Supplied material:

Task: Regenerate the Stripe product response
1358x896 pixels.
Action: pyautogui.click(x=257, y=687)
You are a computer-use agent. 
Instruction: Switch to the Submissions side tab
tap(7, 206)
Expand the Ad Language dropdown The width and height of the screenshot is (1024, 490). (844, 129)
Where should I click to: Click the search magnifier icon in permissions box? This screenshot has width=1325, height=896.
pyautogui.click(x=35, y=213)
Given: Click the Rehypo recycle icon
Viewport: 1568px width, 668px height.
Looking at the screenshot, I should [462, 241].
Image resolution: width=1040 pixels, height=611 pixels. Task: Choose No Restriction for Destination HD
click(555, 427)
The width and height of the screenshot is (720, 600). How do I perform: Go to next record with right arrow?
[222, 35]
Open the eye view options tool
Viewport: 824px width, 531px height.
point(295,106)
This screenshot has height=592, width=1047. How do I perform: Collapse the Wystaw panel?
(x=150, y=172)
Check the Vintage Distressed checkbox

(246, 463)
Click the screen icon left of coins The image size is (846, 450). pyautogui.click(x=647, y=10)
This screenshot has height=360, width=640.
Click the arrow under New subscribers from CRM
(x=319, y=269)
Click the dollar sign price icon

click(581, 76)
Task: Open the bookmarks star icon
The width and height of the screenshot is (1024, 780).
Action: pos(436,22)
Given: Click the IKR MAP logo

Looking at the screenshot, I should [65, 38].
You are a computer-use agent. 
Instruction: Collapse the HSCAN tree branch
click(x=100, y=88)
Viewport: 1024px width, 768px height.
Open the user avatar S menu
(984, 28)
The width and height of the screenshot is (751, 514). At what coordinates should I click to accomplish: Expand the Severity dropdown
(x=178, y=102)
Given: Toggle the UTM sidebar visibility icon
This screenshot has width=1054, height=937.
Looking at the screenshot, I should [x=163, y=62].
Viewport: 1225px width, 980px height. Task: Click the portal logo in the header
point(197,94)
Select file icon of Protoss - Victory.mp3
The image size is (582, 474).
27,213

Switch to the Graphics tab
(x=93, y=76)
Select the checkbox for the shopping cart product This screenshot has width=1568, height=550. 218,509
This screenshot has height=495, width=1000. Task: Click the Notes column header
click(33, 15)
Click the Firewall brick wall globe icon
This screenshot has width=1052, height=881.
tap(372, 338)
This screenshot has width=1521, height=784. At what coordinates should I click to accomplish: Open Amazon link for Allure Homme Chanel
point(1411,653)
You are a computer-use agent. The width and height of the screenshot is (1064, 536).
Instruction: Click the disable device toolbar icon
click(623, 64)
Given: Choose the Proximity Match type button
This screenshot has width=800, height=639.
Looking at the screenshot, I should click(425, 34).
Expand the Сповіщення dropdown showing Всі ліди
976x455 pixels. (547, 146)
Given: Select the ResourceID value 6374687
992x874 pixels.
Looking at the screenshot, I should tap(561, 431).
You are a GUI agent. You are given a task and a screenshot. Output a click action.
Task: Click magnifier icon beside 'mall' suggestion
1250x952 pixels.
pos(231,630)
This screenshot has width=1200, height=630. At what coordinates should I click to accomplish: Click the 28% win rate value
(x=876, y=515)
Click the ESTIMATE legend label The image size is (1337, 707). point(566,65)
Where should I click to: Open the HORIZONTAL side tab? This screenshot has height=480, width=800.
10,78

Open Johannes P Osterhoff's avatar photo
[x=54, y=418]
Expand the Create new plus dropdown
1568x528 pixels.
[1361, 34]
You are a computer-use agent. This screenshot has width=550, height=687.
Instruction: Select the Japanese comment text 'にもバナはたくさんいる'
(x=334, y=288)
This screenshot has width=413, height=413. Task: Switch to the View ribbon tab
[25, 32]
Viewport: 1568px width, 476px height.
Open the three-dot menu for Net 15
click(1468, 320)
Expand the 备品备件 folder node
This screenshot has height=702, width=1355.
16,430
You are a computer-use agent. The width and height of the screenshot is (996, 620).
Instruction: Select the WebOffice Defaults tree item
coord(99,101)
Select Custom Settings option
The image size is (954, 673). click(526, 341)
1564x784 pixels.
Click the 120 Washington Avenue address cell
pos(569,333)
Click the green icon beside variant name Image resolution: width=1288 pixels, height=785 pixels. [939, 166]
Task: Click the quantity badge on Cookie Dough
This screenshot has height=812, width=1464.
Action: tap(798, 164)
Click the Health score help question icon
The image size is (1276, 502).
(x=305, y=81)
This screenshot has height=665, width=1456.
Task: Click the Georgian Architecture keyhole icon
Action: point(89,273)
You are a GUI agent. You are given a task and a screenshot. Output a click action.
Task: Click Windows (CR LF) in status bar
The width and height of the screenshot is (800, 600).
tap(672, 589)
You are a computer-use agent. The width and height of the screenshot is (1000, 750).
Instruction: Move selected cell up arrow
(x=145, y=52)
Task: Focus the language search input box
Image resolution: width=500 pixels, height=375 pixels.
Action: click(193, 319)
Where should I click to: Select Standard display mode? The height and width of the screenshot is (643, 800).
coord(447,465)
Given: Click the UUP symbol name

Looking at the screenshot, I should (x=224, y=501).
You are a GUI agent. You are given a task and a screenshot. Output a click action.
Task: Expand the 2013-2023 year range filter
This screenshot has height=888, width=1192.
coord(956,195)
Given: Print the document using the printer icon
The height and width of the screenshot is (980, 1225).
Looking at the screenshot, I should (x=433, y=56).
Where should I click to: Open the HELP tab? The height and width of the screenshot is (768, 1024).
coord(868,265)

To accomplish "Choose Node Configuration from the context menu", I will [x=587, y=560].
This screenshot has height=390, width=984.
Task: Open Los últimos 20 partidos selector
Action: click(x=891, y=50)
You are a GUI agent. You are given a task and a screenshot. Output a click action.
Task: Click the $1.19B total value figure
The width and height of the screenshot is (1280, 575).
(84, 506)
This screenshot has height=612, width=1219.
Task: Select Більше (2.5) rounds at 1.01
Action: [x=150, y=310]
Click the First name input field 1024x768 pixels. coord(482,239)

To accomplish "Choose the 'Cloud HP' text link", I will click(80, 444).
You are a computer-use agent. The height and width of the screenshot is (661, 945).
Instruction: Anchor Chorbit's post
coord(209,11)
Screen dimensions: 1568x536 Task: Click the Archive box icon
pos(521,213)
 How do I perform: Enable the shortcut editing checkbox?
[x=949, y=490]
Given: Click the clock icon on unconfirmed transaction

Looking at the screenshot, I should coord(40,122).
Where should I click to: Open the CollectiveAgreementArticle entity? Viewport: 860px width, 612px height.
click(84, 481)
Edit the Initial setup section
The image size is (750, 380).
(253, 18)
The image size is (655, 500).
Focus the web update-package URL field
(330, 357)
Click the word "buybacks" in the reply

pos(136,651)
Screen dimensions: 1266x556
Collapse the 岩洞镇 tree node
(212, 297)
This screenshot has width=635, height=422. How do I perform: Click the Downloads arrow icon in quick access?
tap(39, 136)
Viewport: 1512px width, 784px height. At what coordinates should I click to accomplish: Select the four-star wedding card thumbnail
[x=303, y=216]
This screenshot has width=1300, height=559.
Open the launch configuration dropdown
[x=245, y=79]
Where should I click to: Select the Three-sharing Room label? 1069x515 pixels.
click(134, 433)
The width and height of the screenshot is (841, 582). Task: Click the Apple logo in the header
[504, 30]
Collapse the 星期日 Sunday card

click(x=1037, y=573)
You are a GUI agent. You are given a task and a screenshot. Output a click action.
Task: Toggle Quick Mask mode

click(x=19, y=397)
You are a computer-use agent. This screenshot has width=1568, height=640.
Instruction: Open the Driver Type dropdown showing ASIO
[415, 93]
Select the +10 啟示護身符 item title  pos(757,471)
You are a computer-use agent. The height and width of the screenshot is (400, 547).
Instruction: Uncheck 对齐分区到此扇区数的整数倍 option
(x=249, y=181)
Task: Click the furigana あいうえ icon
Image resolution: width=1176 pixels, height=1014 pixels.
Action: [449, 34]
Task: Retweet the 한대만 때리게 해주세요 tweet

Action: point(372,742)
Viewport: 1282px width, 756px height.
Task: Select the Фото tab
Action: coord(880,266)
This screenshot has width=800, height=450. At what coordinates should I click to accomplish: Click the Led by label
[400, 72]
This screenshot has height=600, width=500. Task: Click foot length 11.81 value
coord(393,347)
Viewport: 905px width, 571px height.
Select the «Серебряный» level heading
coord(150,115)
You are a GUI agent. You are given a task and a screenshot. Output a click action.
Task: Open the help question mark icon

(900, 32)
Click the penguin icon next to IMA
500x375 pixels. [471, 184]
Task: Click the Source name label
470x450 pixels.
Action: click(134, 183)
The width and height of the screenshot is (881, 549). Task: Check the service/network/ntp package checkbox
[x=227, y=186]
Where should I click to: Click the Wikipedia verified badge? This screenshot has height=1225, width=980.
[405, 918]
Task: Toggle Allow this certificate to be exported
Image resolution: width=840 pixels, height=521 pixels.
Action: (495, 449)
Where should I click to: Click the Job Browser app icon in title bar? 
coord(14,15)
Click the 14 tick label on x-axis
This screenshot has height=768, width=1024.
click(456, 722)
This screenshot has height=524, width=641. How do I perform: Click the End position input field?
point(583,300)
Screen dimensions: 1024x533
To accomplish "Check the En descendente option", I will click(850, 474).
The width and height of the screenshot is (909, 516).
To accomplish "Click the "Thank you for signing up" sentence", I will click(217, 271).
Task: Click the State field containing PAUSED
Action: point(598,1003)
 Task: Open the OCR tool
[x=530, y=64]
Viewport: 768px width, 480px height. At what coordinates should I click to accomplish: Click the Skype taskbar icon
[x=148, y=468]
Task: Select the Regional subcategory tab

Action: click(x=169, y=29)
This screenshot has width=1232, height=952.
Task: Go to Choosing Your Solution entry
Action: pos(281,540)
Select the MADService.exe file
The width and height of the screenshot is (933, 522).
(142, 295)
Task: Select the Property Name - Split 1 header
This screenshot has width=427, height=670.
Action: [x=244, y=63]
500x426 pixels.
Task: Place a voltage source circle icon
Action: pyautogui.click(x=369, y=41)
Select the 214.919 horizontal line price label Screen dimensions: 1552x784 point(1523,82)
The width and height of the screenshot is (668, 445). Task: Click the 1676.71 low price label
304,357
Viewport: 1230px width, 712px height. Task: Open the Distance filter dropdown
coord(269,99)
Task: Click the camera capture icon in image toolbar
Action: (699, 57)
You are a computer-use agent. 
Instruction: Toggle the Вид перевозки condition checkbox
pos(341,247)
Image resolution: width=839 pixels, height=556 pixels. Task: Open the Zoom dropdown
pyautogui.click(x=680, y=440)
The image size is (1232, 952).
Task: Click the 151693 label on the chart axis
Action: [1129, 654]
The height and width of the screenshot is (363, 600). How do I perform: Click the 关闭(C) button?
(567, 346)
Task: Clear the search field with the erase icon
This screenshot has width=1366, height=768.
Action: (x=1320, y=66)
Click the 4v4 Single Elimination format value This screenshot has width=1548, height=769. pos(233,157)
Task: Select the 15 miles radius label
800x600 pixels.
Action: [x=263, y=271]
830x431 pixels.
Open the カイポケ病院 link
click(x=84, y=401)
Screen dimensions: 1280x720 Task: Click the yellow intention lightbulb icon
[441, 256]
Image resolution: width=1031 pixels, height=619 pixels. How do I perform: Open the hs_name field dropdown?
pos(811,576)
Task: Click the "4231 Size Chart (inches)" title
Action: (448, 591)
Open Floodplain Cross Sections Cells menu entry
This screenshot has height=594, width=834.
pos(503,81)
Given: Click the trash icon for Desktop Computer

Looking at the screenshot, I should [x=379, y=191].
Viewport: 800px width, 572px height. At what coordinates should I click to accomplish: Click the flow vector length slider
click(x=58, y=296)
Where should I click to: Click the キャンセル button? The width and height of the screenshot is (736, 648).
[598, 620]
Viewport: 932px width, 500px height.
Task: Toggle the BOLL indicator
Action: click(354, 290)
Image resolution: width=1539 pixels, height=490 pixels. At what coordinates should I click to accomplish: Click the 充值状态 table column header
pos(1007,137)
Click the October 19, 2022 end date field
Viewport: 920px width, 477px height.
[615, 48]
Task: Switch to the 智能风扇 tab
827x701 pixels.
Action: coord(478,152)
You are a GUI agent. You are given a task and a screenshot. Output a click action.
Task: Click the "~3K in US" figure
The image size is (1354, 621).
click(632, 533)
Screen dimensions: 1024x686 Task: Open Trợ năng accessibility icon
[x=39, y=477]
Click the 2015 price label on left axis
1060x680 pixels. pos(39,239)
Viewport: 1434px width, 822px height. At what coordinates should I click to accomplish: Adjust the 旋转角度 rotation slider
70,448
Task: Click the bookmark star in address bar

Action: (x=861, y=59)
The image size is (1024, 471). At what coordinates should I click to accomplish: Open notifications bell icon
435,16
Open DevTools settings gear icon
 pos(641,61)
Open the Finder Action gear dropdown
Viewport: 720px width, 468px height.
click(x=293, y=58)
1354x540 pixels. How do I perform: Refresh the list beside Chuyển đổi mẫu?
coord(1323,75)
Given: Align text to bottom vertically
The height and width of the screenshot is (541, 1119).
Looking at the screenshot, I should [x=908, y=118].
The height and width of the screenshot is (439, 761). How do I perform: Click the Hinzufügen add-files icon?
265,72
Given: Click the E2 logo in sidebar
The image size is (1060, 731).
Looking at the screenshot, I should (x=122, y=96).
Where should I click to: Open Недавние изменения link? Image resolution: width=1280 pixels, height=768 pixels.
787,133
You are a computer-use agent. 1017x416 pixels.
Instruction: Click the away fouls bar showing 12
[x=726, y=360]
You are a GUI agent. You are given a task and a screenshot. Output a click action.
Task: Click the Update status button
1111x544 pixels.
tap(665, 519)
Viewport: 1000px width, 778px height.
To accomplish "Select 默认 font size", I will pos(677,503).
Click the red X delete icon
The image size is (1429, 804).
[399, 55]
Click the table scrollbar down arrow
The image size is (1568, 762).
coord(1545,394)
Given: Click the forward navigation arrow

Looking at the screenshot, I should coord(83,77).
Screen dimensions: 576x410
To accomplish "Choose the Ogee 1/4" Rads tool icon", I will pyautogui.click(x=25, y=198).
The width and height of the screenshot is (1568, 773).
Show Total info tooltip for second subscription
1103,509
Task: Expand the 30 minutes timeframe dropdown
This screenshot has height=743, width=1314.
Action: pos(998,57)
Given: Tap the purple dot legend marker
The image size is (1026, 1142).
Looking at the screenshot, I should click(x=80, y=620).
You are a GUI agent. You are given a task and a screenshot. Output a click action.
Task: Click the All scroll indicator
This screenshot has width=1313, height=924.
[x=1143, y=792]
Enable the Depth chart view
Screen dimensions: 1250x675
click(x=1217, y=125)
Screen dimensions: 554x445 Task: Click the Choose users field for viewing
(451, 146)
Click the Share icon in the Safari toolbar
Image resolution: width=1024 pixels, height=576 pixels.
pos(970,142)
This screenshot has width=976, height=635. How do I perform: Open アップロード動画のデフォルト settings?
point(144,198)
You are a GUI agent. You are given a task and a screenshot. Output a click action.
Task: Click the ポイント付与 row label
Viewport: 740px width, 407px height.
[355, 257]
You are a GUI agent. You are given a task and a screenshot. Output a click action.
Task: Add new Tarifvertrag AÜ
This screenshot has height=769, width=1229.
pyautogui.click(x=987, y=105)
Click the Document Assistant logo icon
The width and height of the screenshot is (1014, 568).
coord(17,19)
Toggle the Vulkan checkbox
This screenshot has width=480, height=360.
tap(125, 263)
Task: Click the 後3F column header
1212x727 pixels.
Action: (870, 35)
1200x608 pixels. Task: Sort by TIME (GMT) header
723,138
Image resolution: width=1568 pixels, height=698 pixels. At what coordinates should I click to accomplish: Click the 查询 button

Your objective: Retype every line up to and including the one that contains "Given: Click the Rehypo recycle icon", beginning at the first line of the records, with no edits.

Output:
Task: Regenerate the Stripe product response
1358x896 pixels.
Action: pyautogui.click(x=257, y=687)
You are a computer-use agent. 
Instruction: Switch to the Submissions side tab
tap(7, 206)
Expand the Ad Language dropdown The width and height of the screenshot is (1024, 490). (844, 129)
Where should I click to: Click the search magnifier icon in permissions box? This screenshot has width=1325, height=896.
pyautogui.click(x=35, y=213)
Given: Click the Rehypo recycle icon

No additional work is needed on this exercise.